[Saved entries]
——

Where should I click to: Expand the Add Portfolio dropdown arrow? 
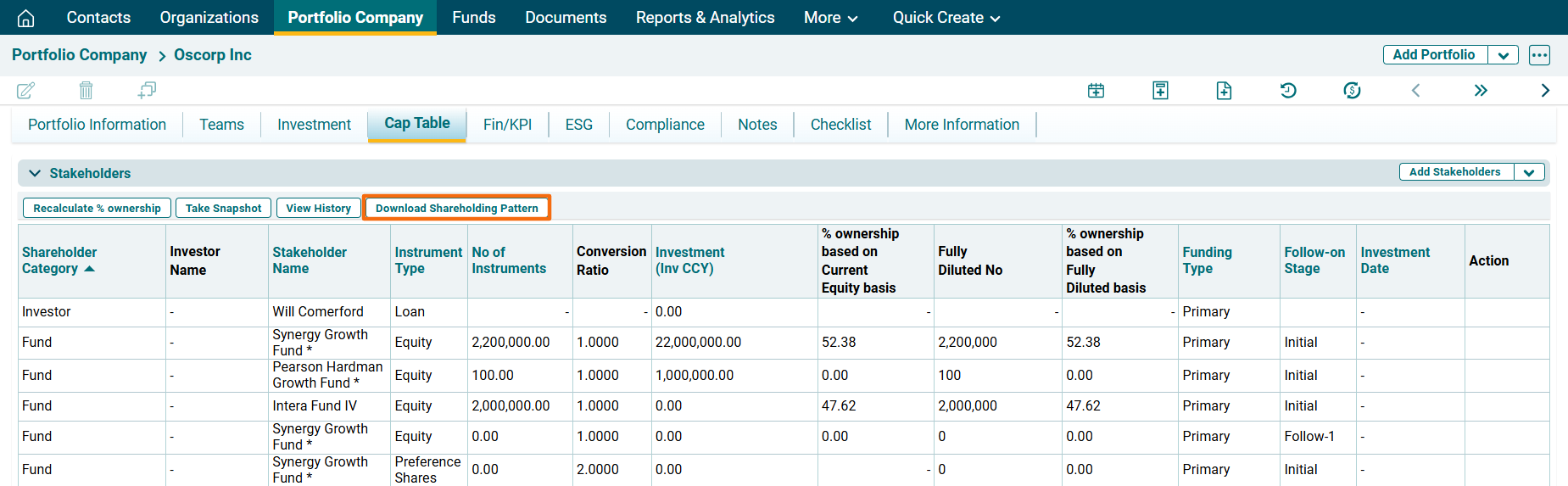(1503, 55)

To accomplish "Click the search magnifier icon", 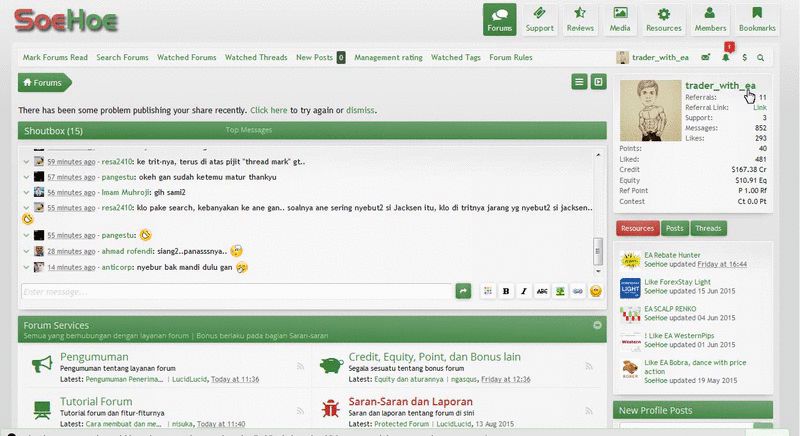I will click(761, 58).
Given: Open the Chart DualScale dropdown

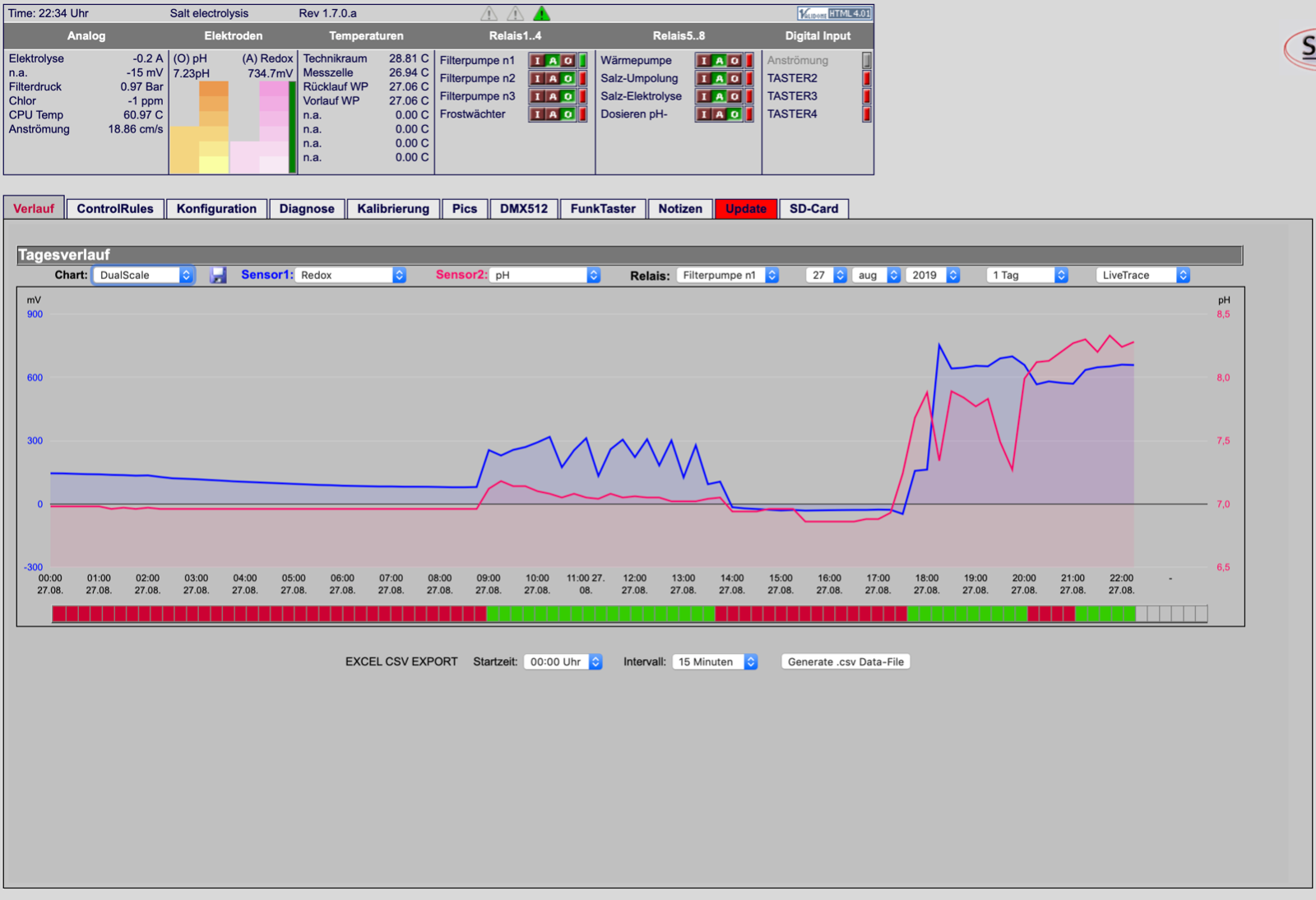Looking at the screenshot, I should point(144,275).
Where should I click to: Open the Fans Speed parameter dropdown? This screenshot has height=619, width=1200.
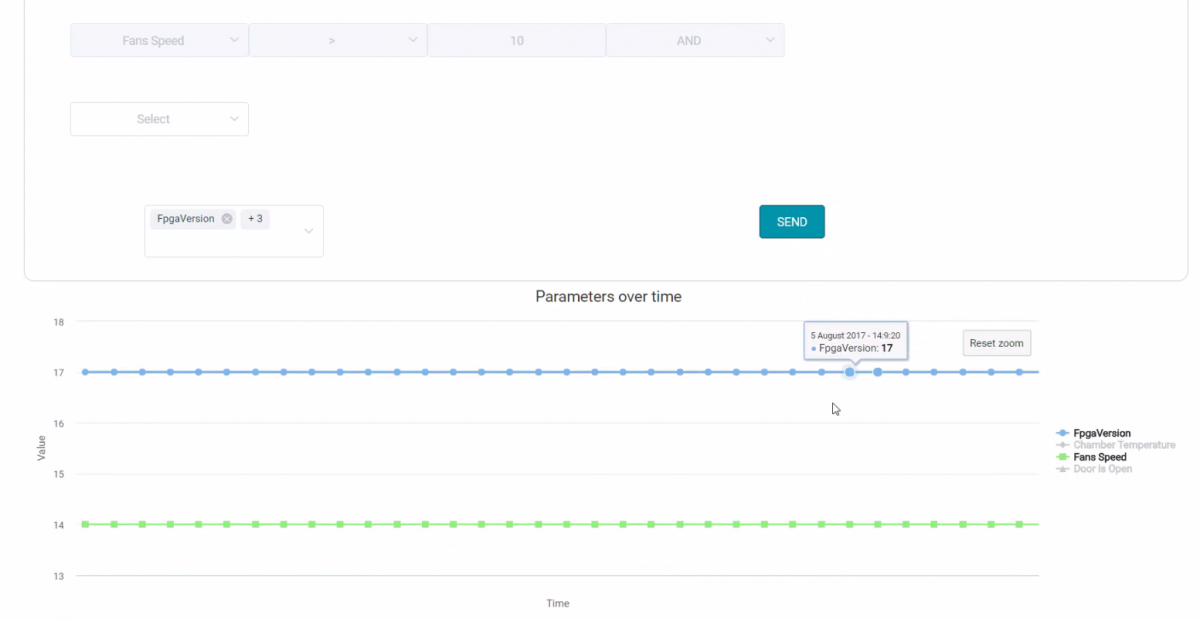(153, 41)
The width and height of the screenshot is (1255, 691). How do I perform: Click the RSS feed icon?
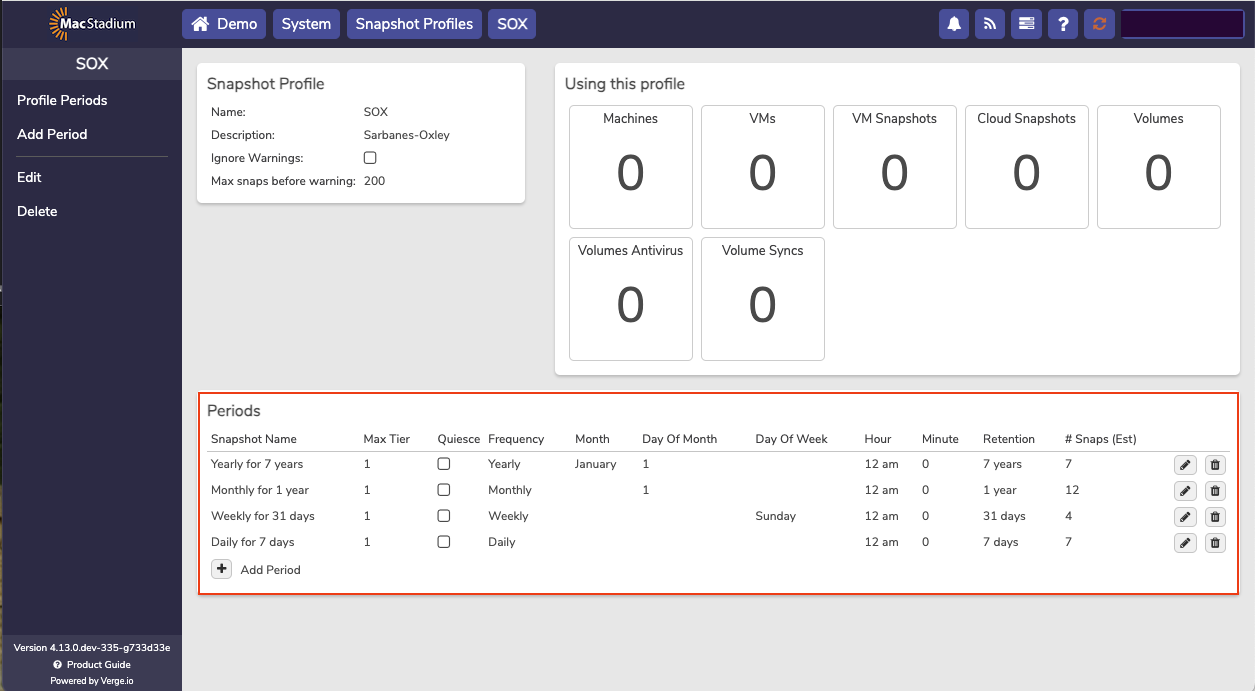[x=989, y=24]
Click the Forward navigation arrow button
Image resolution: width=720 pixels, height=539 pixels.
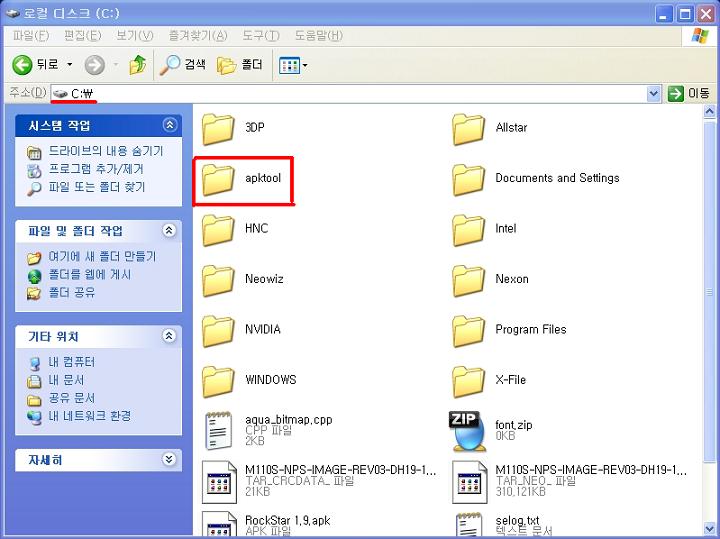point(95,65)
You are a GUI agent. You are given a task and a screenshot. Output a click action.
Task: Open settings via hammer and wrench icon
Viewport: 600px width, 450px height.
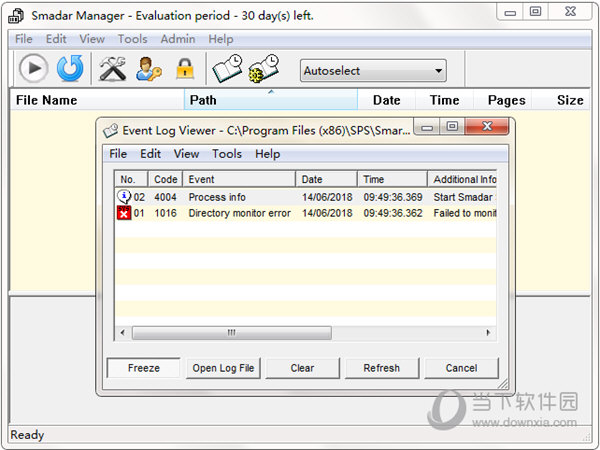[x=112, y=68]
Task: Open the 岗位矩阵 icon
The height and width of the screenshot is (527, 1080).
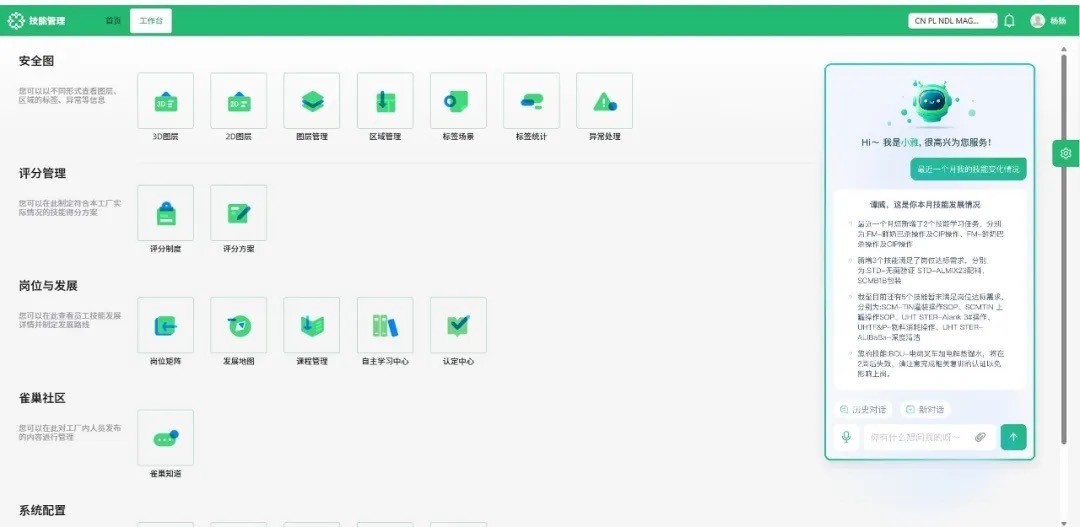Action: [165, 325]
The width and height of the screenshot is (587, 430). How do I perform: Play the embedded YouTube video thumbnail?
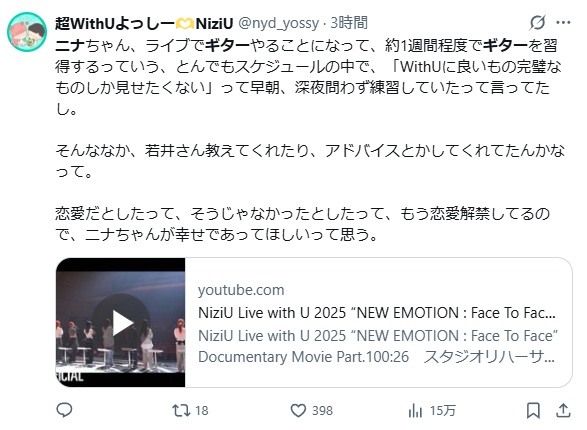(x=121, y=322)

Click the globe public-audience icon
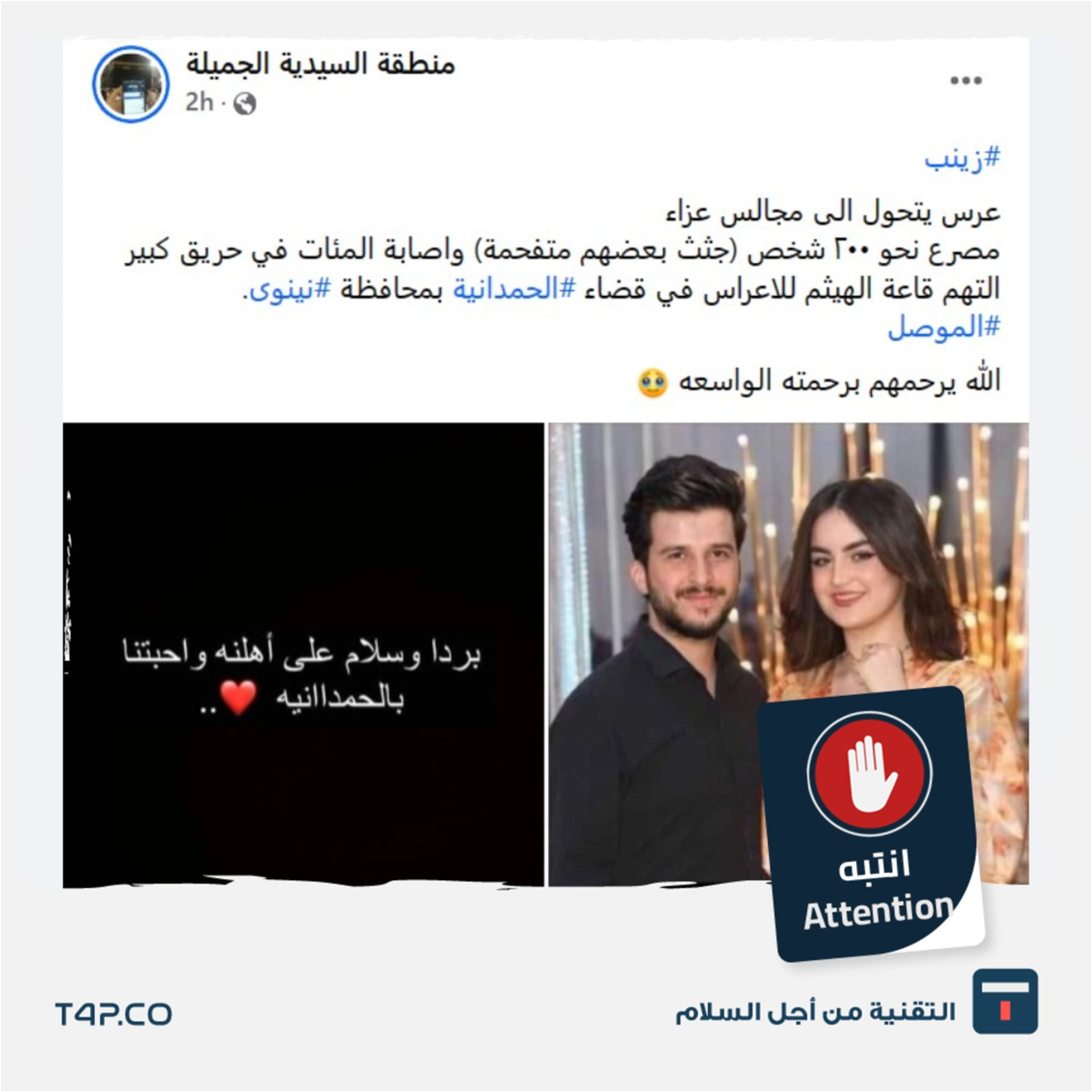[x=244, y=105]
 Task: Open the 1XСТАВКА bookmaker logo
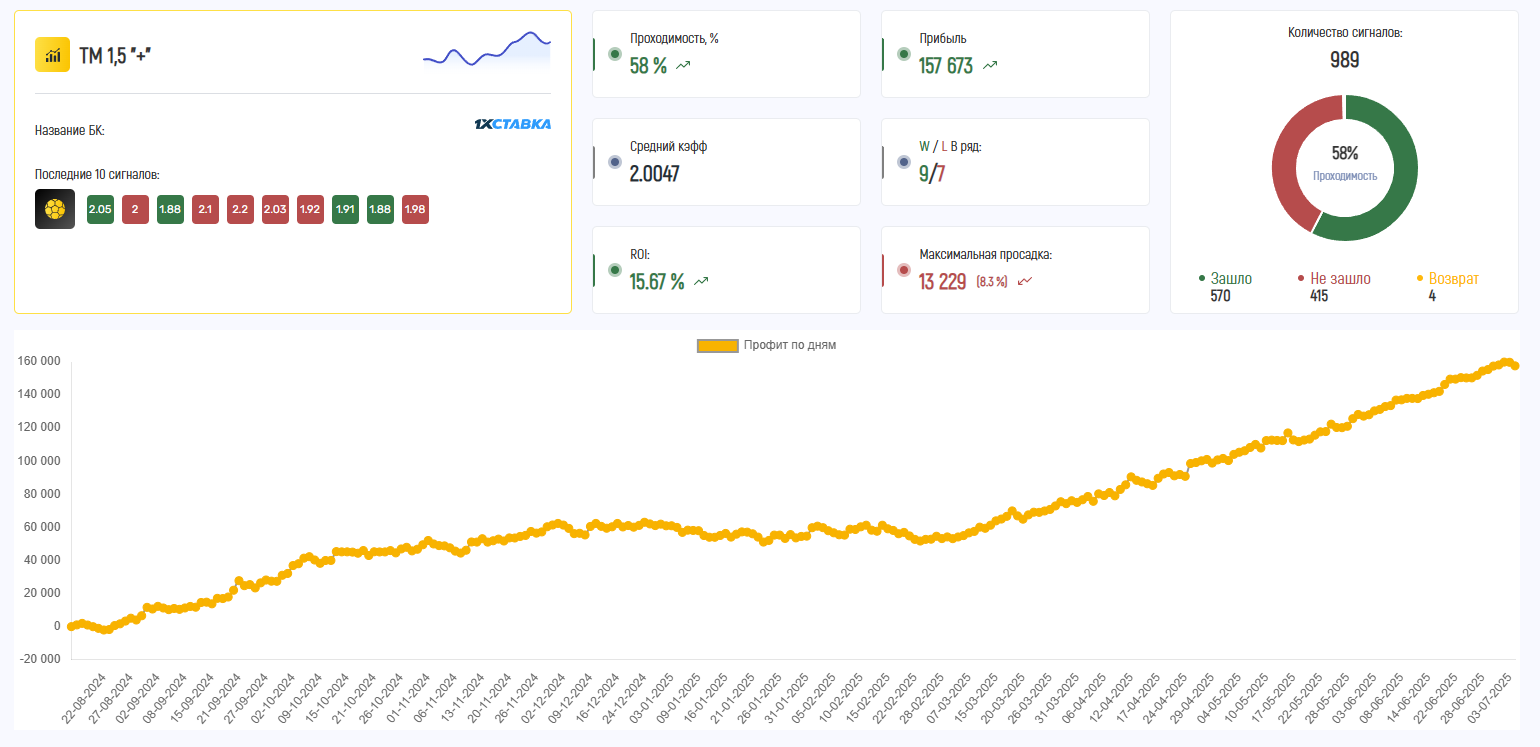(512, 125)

——

* **Work request**
What is needed is an exact restatement of the lines from the line with "The height and" through the final line of the data, pictures excluded.

* **Your solution**
The height and width of the screenshot is (527, 1080).
Action: [165, 325]
The width and height of the screenshot is (587, 430). How do I perform: Play the embedded YouTube video thumbnail?
(x=121, y=322)

Click the globe public-audience icon
[x=244, y=105]
 Task: Open the 1XСТАВКА bookmaker logo
(512, 125)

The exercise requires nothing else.